History as inspiration

AgnesBernauer

I always find it helpful to have a back-story for my characters. Even if none of it actually appears in the book, it informs me as a writer. It took me some time to figure out Fabriel’s status but, once I had done so, I needed to create a backstory for him. In his particular case it was essential to the plot, not just for his character. Who was he? Where did he come from? What had happened to ensure that he would be at King’s Cross on the exact day, at the exact hour that the fire broke out? Did it have something to do with the distant past?

When playing around with different ideas, it became obvious that a common link between his present and his past had to be fire and that led me to witches and witchcraft. Not surprisingly, the Internet is a good place for witches. There are many specialised sites dedicated to all things Wicker, as well as sites such as Wikipedia (no pun intended!) and more general sites.
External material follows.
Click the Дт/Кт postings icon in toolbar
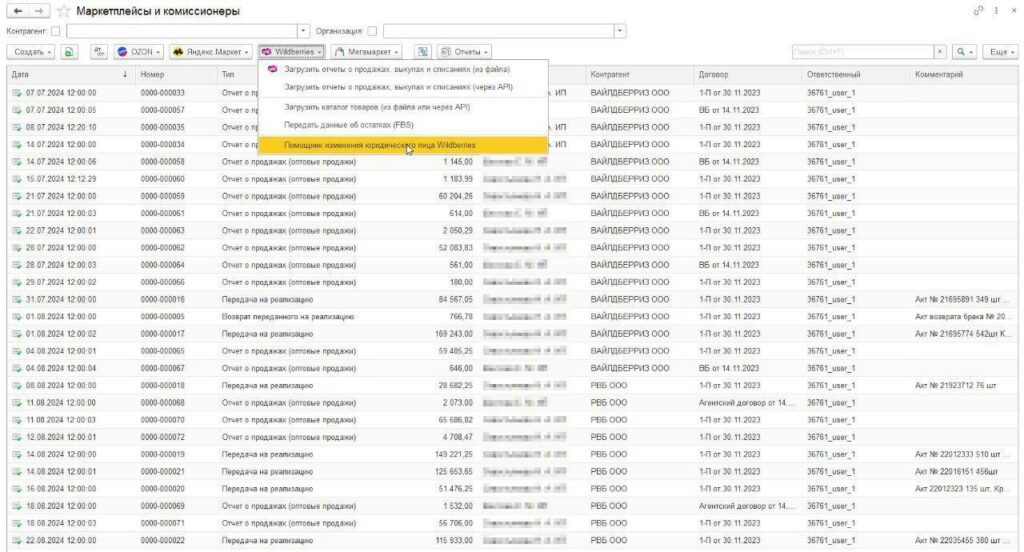 pos(98,51)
What I was looking for was a specific story, a true story that I could use as the basis for the events in Fabriel’s past. I found some of it in the story of Agnes Bernauer, though I needed to adapt it quite drastically. The final story of Fabriel’s past is only very losely based on Agnes story, though I did borrow her name. For instance although the real Agnes was condemned for witchcraft, she was actually drowned – as common a death for witches as was hanging or death by fire. In the end her story served as inspiration rather than being mined for facts.

Agnes Bernauer was born around 1410, the daughter of the Augsberg barber-surgeon                 Kaspar Bernauer, although some accounts describe him as a baker and others say his existence has never been proven. After meeting her, it is supposed at a tournament in February 1428, Albert, Duke of Bavaria, took her off to Munich. There is a possible reference to her on the Munich tax roll of the same year. Within four years she had become an integral part of the court. There is no doubt she was Albert’s mistress and it’s possible she was married to him secretly.

Duke Ernest saw Agnes, a commoner, as a threat to the succession and, egged on by the Palatine Countess Beatrix, Albert’s sister, he took steps to get rid of her. On 12th October 1435, while Albert was away on a hunting expedition, Duke Ernest had Agnes arrested, accused of witchcraft and drowned in the Danube as a witch. When Albert returned and discovered what his father had done, he endowed a perpetual mass and an annual memorial celebration in the Straubing Carmelite Cloister in her memory. The following year Duke Ernest erected the Agnes Bernauer Chapel in the cemetery of St Peter Straubing. Probably to appease his son. Memorial masses are said to this day, though these are now an annual event, rather than a daily one. Agnes’ story not only helped provide a framework for Fabriel’s story. It has famously inspired many dramas, operas, poems and plays and is even celebrated in a unique cake – the Agnes Bernauer Torte.